Being The “Moral” Barbarian — An Analysis (18 January 2025) by Lawrence Davidson
Part I — A Question
Hanin Majadli, is a brave and clear-sighted Israeli-Palestinian journalist at Haaretz, Israel’s mostly liberal newspaper. She recently (Haaretz, 3 January 2025) asked a question that must be floating about in the minds of millions of Jews: “How is it possible that morality and decency, supposedly the leading values in this [Jewish] household, do not include observing what is happening in Gaza? How can this morality coexist with active participation in a war in which every day Palestinian families are killed, babies freeze to death and children are shot in the back?” The household she is referring to belonged to a soldier recently killed in Gaza. Among his exploits in life was the great fun he claimed to have when torching homes in Gaza. Yet he is being eulogized as having been raised in an environment that represented the best of Jewish values.
This seminally important question is not only relevant to “nice Jewish boys and girls” mutating into barbarians (“cogs in a brutal killing machine”). It is relevant to any group of relatively civilized people exposed to combat within a context that has consistently dehumanized the “other.”
Majadli partially responds to her own question. “The answer may lie in blindness: Many Israelis, including those who are dedicated to Jewish morality, do not perceive Palestinians as equals, but rather, at most, as a backdrop for the Jewish national struggle.”

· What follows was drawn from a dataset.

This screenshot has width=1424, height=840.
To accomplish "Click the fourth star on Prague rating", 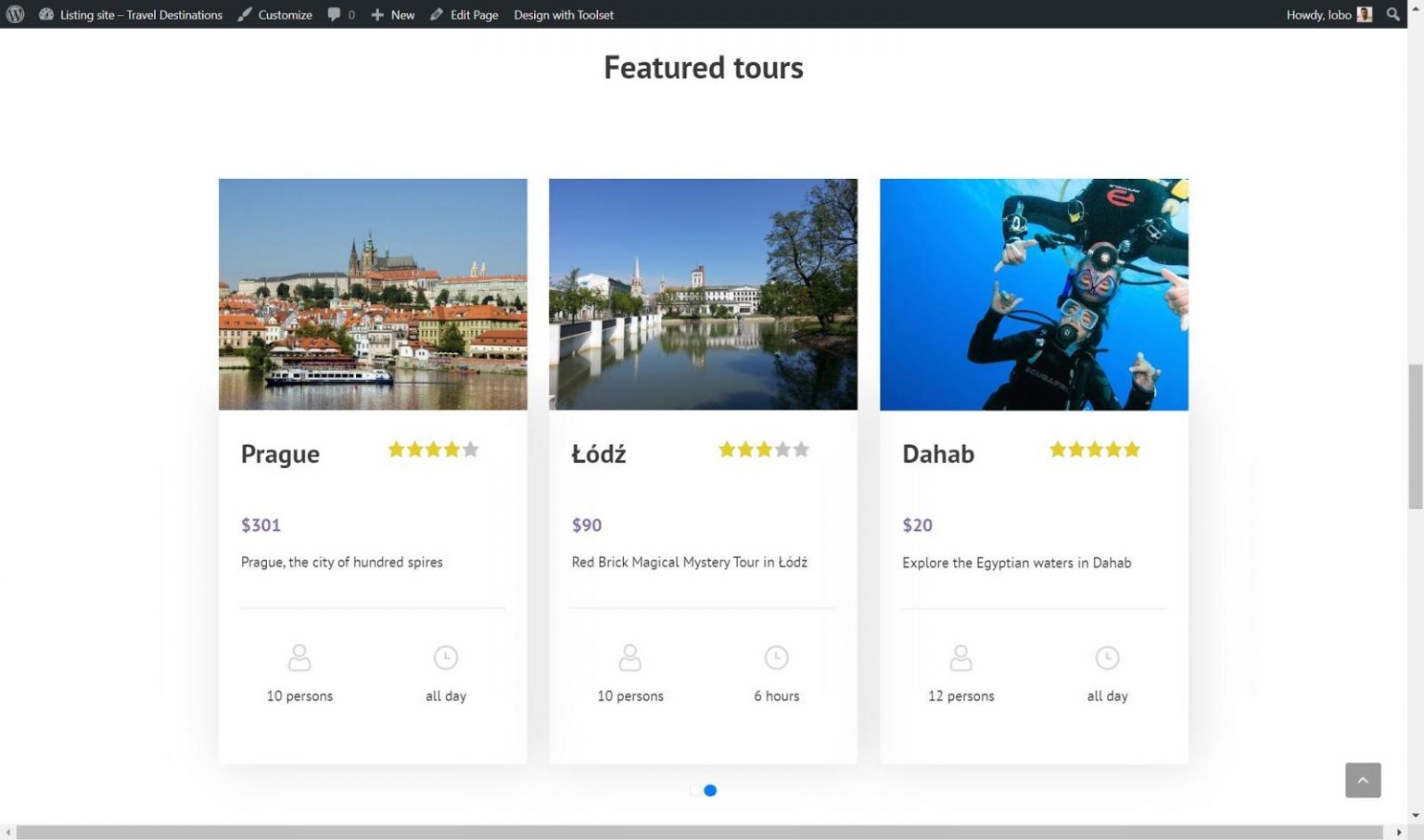I will pyautogui.click(x=451, y=449).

She is correct as far as she goes, but something is still missing. How do you produce this blindness while maintaining that “moral self-image”? As it turns out, it may not be that difficult. Here is a theory of my own, made up of three parts: (1) Localness, (2) Closed Information Environments and (3) Thought Collectives. These three elements can come together to explain Hanin Majadli’s observation.

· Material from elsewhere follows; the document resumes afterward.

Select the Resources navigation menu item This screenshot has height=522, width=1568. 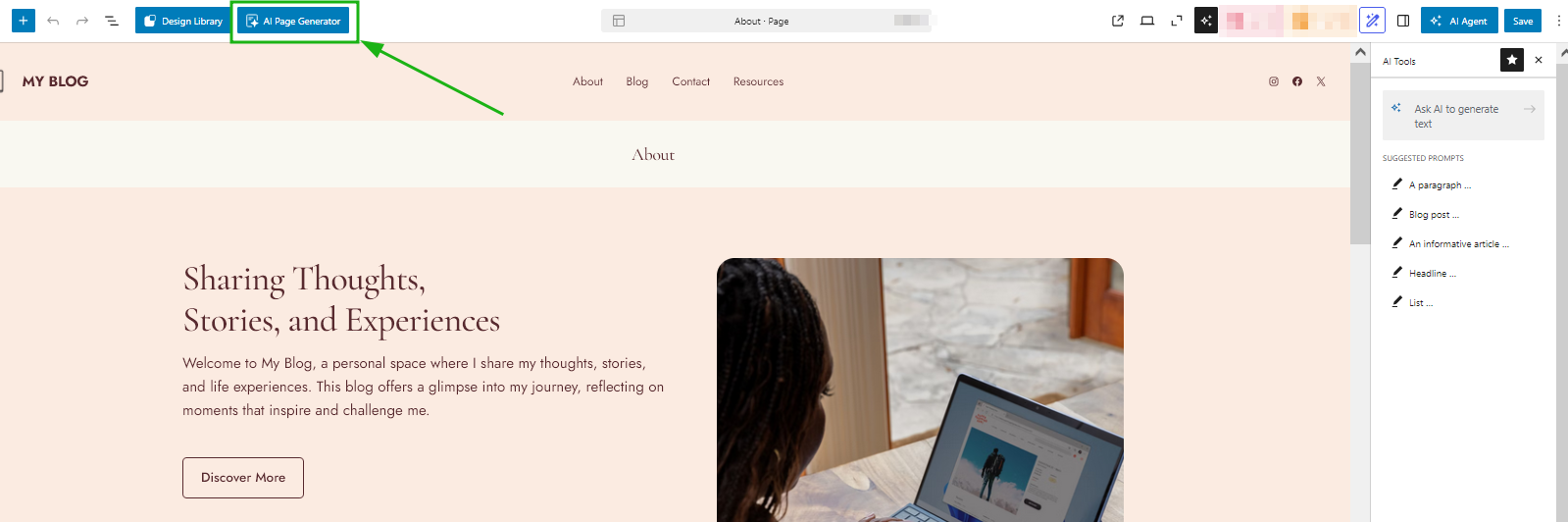[758, 81]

The first thing we should understand is that (1) most of the Jewish citizens of Israel grow up—and have their perceptions shaped—by their local cultural context. This is a ubiquitous process within most national groups and tends to tie the citizenry to a common outlook. The modern nationstate attempts, and largely successfully so, to sustain a sense of loyalty to the state as an integral part of the local culture. (2) States do this through the control of education and mass information. Effectively, this creates a “closed information environment” when it comes to perceptions supporting loyalty. Over time (3) what results from this effort is a “thought collective.” That is, a state where the vast majority of people, whatever their internal differences might be, will perceive an advertised threat (whether it is in fact real or not) to the national state as an threat to their culture and way of life. One important stratagem operating within the “thought collective” is the dehumanizing of whoever allegedly raises such a threat.

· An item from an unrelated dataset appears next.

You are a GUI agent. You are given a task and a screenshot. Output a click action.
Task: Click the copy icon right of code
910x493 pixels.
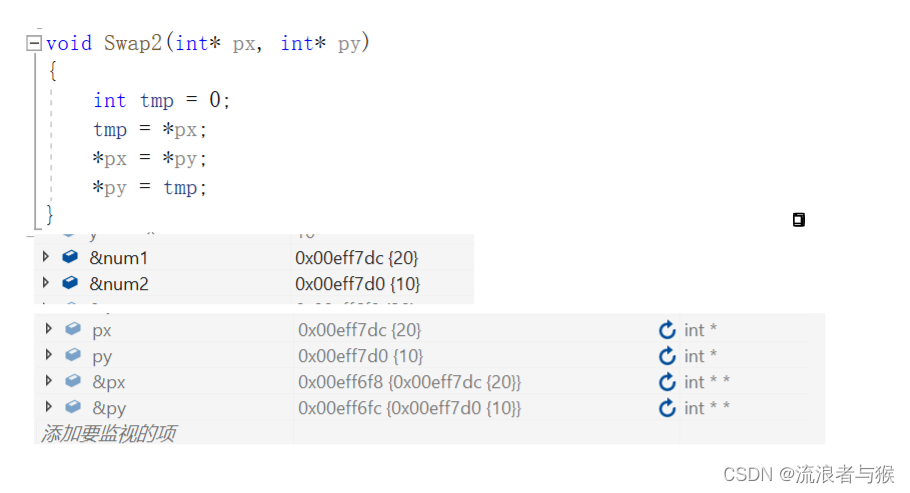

Through this process the citizens’ perception of his or her environment is divided in two—those on the inside (the self-reinforcing us) and those on the outside (the alien “other”). And, one thing the “thought collective” constantly hints at is that the practice of moral virtues is not required when it comes to those who—you believe—threaten your way of life. That is the process Majadili’s observed household has gone through, along with their Jewish neighbors. That process, as she noted, segregates the Palestinians out and confines them to an inferior status. It has made them appear as a threat to the Israeli Jewish way of life. That is why Israeli soldiers can be barbarians and still be praised as “moral.”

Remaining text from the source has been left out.